Brassens | Le parapluie



Il pleuvait fort sur la grand-route,
Elle cheminait sans parapluie,
J'en avais un volé sans doute
Le matin même à un ami.
Courant alors à sa rescousse
Je lui propose un peu d'abri,
En séchant l'eau de sa frimousse,
D'un air très doux elle m'a dit Oui.

Refrain
Un petit coin de parapluie
Contre un coin de paradis,
Elle avait quelque chose d'un ange.
Un petit coin de paradis
Contre un coin de parapluie,
Je ne perdais pas au change, pardi.

Chemin faisant, que ce fut tendre
D'ouïr à deux le chant joli
Que l'eau du ciel faisait entendre
Sur le toit de mon parapluie.
J'aurais voulu, comme au déluge,
Voir sans arrêt tomber la pluie
Pour la garder, sous mon refuge
Quarante jours, quarante nuits.

Refrain

Mais bêtement, même en orage,
Les routes vont vers des pays,
Bientôt le sien fit un barrage
À l'horizon de ma folie.
Il a fallu qu'elle me quitte
Après m'avoir dit grand merci,
Et je l'ai vue toute petite
Partir gaiement vers mon oubli.

Refrain

+ Le regard de Georges Brassens (Documentaire)

Commentaires

Travaillé pour la première fois hier, avec une classe de 3e du collège Maurice Jaubert de L'Ariane (REP), où j'étais accueilli par Virginie Manouguian. Le texte justifie que nous parlions des rapports entre garçons et filles, la question centrale (qu'on retrouve dans le quizz) étant: "Les protagonistes de cette petite histoire gareront-ils un bon souvenir de leur rencontre?" La réponse est oui, évidement, et pour les deux.
Léo a dit…
J'ai travaillé cette chanson avec les enfants du foyer de la Parenthèse ce mercredi et nous avons passé un beau moment.

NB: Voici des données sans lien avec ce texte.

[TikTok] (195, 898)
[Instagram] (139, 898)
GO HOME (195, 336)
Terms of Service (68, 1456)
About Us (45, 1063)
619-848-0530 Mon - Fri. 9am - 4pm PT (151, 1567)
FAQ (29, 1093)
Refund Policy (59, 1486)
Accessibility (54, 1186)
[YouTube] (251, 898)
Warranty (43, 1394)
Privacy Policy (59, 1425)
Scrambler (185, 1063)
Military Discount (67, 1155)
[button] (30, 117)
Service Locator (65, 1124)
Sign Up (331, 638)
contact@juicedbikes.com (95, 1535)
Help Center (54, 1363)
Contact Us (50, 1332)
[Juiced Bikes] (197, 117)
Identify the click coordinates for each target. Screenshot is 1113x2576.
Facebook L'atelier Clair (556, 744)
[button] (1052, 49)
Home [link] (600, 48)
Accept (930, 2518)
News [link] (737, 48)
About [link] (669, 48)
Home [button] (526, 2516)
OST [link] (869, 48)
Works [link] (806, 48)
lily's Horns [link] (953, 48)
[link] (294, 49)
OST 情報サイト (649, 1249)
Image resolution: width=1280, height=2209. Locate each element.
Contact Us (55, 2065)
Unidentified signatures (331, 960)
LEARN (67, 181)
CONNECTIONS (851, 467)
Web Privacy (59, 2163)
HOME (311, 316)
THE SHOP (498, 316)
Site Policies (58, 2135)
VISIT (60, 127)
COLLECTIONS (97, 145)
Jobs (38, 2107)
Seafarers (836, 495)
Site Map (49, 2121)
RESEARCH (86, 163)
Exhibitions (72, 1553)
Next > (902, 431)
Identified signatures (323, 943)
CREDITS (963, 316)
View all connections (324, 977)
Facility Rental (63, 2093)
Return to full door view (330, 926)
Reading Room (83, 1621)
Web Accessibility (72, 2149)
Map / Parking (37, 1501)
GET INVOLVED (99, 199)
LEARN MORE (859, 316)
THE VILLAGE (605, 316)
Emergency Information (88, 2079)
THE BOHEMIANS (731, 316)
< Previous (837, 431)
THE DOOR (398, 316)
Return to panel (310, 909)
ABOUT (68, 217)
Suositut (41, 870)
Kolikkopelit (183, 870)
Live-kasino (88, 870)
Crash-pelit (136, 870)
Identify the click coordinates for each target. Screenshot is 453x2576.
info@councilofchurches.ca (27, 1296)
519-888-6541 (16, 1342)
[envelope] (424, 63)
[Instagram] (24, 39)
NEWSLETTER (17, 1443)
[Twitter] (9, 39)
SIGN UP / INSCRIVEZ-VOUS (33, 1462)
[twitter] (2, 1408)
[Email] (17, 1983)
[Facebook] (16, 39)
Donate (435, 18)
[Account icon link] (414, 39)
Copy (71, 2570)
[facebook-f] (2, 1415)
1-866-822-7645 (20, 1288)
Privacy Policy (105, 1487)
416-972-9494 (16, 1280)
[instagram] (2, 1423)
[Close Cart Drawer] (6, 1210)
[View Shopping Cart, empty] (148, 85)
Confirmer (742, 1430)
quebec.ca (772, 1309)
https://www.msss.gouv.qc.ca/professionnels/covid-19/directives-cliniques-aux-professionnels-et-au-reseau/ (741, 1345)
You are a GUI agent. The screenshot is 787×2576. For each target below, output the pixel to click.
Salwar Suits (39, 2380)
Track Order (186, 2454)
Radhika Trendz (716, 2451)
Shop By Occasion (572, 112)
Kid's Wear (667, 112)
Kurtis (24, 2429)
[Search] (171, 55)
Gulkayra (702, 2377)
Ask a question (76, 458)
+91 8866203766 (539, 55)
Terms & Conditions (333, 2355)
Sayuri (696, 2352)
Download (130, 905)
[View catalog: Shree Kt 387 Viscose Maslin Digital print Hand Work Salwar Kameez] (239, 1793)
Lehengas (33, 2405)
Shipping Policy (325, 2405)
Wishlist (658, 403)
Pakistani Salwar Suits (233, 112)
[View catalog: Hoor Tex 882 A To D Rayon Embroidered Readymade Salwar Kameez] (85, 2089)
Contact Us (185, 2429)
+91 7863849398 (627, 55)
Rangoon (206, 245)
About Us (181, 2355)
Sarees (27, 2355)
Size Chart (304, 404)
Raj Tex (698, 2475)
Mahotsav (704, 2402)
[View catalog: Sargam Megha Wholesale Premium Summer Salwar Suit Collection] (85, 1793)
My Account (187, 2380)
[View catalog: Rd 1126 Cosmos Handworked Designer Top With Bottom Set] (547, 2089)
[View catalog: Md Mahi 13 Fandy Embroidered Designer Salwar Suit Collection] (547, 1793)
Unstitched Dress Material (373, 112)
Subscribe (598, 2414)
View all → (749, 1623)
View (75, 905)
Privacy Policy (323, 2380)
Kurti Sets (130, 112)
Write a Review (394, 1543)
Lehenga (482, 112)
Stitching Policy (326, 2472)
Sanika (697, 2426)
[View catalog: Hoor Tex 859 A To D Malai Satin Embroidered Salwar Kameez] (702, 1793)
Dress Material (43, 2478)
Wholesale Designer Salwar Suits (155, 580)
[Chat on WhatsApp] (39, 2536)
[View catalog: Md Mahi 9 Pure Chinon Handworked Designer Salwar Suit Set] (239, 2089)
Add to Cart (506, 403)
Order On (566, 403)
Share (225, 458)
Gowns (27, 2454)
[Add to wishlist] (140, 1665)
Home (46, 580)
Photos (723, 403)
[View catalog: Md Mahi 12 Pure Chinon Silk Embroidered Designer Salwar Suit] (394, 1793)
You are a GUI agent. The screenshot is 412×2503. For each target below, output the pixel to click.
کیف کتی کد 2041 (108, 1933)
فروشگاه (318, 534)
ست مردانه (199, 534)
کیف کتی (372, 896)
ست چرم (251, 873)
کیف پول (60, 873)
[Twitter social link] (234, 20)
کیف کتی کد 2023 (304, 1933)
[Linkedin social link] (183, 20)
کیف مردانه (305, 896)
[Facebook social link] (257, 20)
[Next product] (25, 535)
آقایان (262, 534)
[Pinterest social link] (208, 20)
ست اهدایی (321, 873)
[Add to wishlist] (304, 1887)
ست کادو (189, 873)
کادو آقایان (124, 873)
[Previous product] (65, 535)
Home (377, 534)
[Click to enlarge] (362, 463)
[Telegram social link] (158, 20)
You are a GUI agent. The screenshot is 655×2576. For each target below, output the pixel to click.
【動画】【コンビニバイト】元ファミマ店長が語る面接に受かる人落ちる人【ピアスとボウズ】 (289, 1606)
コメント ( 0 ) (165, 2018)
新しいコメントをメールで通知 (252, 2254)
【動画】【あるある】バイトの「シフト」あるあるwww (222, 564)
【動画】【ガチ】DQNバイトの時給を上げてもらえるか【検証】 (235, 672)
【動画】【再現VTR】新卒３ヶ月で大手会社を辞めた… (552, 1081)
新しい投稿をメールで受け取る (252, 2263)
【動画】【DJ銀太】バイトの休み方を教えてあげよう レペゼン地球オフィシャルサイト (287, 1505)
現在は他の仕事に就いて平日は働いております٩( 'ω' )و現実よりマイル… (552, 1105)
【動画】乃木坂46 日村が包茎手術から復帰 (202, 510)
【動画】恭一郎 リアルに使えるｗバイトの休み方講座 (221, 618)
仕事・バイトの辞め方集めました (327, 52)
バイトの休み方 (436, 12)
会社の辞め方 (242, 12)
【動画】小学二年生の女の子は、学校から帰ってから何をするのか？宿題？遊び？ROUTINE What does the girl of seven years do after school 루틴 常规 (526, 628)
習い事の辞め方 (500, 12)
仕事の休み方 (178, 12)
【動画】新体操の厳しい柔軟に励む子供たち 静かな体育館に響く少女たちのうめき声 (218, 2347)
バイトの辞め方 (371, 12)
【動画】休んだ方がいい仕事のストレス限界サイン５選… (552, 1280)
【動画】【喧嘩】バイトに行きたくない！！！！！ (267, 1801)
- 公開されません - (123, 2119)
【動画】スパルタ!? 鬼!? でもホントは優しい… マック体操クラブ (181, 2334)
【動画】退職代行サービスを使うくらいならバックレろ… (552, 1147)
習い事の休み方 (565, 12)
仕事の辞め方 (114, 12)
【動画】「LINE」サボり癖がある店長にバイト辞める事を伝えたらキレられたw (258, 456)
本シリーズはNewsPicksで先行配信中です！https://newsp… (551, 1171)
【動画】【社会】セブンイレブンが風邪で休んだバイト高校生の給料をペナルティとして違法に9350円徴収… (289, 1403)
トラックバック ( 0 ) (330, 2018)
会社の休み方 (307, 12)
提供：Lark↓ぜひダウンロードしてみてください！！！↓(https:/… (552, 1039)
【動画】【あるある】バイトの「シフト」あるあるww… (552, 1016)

Je ne pensais pas que ça allait autant leur plaire et j'ai été agréablement surpris qu'ils aient tous voulu chanter (j'avais mis la musique avec mon portable, ils chantaient avec le texte projeté devant eux). Il s'est ensuivi une conversation intéressante sur les relations hommes-femmes en fonction des époques.
Ce que tu dis, Léo, me fait plaisir. Cette chanson a accompagné mon enfance. J'y ai repensé quand j'ai eu écho des violences sexuelles que des garçons d'un collège de Nice ont fait subir, pendant des années, à une jeune fille du même établissement. L'histoire m'a bouleversé parce que le collège en question a été l'école primaire où j'ai été élève quand je suis arrivé d'Algérie à Nice, en 1954-55, et que j'y ai été heureux. Je me suis dit, Mais qu'-t-on appris à ces garçons pendant toutes ces années qu'ils ont été élèves de l'école publique? Leur a-t-on seulement dit qu'elle pur bonheur ce pouvait être d'accueillir une jeune fille inconnue sous son parapluie, et de la laisser repartir quelques instants plus tard avec un souvenir joli et tendre qui l'accompagnera toute sa vie? Non, on a essayé de leur enseigner des choses beaucoup plus difficiles, beaucoup plus prétentieuses, mais pas cela...
Travaillé aujourd'hui avec Cyana. Découverte d'un chanteur, d'un texte, d'un poète. Beaucoup de plaisir et de participation.
Refrain et second couplet terminés avec Cyana toujours aussi enthousiaste. Séance un peu perturbée car mauvaise connexion de son côté mais chemin faisant, nous y sommes arrivées! Demain nous continuons!